### WHAT YOU HAVE TO DO
Count how many lines in the records below contain the string "Task", and reply with only that number.

### RECORDS PROVIDED
━━━
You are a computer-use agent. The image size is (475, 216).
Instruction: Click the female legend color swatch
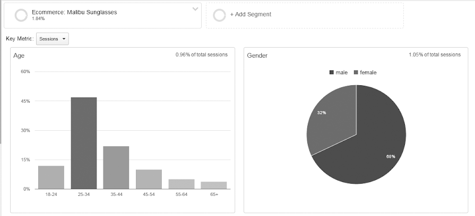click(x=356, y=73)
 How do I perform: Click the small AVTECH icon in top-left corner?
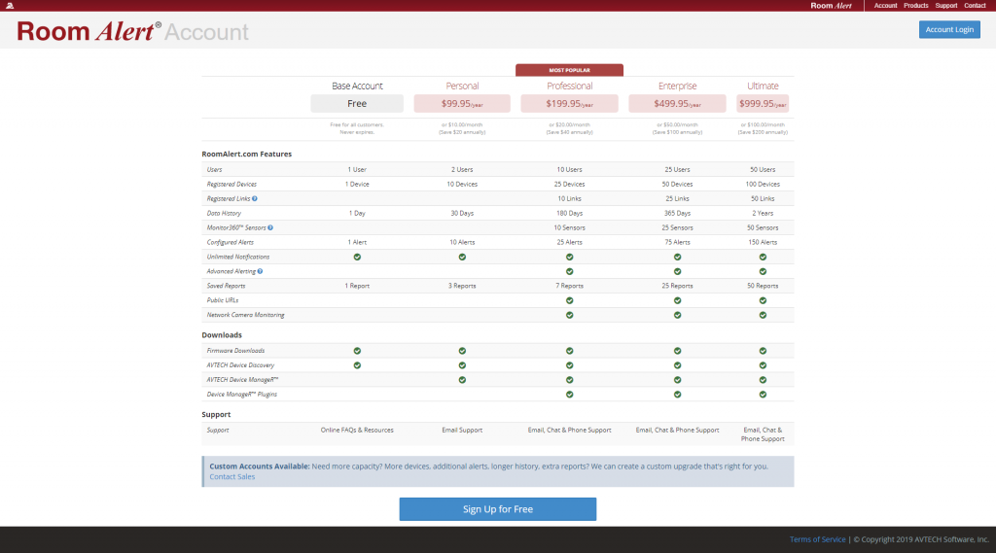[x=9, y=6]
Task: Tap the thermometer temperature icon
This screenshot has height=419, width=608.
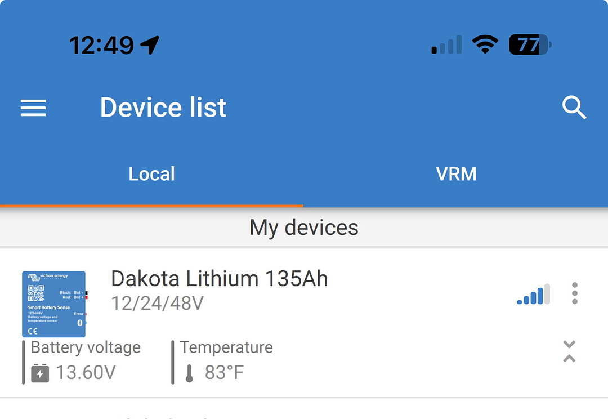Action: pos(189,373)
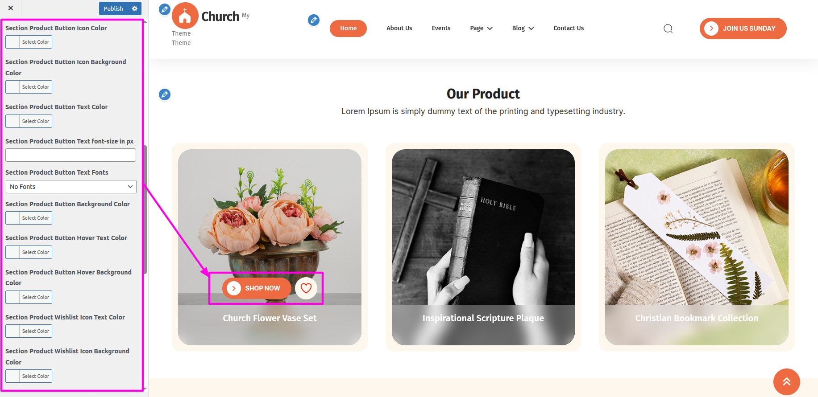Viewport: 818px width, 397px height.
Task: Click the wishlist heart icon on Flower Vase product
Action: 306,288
━━━
### IN RESPONSE
2